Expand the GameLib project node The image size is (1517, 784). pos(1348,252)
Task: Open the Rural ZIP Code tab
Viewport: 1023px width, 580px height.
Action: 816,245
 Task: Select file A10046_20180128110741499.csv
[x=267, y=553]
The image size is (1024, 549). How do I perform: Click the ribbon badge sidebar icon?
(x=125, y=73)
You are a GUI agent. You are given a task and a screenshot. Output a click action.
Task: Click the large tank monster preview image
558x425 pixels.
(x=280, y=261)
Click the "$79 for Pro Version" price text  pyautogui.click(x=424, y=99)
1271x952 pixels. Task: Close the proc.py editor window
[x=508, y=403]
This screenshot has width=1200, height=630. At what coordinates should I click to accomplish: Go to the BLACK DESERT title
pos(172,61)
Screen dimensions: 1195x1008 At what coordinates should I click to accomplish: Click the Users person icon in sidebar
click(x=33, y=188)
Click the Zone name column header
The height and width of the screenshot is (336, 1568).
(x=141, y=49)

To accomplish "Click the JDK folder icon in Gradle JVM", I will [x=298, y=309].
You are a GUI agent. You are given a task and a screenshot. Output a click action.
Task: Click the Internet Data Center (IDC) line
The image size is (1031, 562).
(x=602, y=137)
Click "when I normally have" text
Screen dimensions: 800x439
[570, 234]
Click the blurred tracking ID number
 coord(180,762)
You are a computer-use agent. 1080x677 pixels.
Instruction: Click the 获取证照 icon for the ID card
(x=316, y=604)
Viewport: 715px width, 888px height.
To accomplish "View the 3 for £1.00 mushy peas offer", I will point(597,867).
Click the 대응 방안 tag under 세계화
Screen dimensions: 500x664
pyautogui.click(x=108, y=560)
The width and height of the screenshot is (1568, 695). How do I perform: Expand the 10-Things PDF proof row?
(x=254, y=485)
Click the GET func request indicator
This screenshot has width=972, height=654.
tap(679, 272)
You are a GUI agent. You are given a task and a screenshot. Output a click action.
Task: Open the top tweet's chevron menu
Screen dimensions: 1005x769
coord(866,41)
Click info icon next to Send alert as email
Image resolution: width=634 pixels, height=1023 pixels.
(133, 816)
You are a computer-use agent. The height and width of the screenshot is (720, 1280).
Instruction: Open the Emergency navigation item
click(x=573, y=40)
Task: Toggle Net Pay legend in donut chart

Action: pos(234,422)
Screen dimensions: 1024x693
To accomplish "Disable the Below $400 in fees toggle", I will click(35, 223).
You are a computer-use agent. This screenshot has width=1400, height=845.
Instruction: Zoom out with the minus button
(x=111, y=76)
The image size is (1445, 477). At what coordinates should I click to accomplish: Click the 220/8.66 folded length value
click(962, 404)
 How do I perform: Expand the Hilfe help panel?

▸ **How to complete this task**: Print each entry precisely. Include every line.

▸ **Exercise result**:
Expand the GameLib project node The image size is (1517, 784). pos(1348,252)
Task: Open the Rural ZIP Code tab
Viewport: 1023px width, 580px height.
Action: 816,245
 Task: Select file A10046_20180128110741499.csv
[x=267, y=553]
The image size is (1024, 549). How do I perform: Click the ribbon badge sidebar icon?
(x=125, y=73)
You are a GUI agent. You are given a task and a screenshot. Output a click action.
Task: Click the large tank monster preview image
558x425 pixels.
(x=280, y=261)
Click the "$79 for Pro Version" price text  pyautogui.click(x=424, y=99)
1271x952 pixels. Task: Close the proc.py editor window
[x=508, y=403]
This screenshot has width=1200, height=630. At what coordinates should I click to accomplish: Go to the BLACK DESERT title
pos(172,61)
Screen dimensions: 1195x1008 At what coordinates should I click to accomplish: Click the Users person icon in sidebar
click(x=33, y=188)
Click the Zone name column header
The height and width of the screenshot is (336, 1568).
(x=141, y=49)

To accomplish "Click the JDK folder icon in Gradle JVM", I will [x=298, y=309].
You are a GUI agent. You are given a task and a screenshot. Output a click action.
Task: Click the Internet Data Center (IDC) line
The image size is (1031, 562).
(x=602, y=137)
Click "when I normally have" text
Screen dimensions: 800x439
[570, 234]
Click the blurred tracking ID number
 coord(180,762)
You are a computer-use agent. 1080x677 pixels.
Instruction: Click the 获取证照 icon for the ID card
(x=316, y=604)
Viewport: 715px width, 888px height.
To accomplish "View the 3 for £1.00 mushy peas offer", I will point(597,867).
Click the 대응 방안 tag under 세계화
Screen dimensions: 500x664
pyautogui.click(x=108, y=560)
The width and height of the screenshot is (1568, 695). How do I perform: Expand the 10-Things PDF proof row?
(x=254, y=485)
Click the GET func request indicator
This screenshot has width=972, height=654.
tap(679, 272)
You are a GUI agent. You are given a task and a screenshot. Output a click action.
Task: Open the top tweet's chevron menu
Screen dimensions: 1005x769
coord(866,41)
Click info icon next to Send alert as email
Image resolution: width=634 pixels, height=1023 pixels.
(133, 816)
You are a computer-use agent. The height and width of the screenshot is (720, 1280).
Instruction: Open the Emergency navigation item
click(x=573, y=40)
Task: Toggle Net Pay legend in donut chart

Action: pos(234,422)
Screen dimensions: 1024x693
To accomplish "Disable the Below $400 in fees toggle", I will click(35, 223).
You are a computer-use agent. This screenshot has width=1400, height=845.
Instruction: Zoom out with the minus button
(x=111, y=76)
The image size is (1445, 477). At what coordinates should I click to accomplish: Click the 220/8.66 folded length value
click(962, 404)
 How do I perform: Expand the Hilfe help panel?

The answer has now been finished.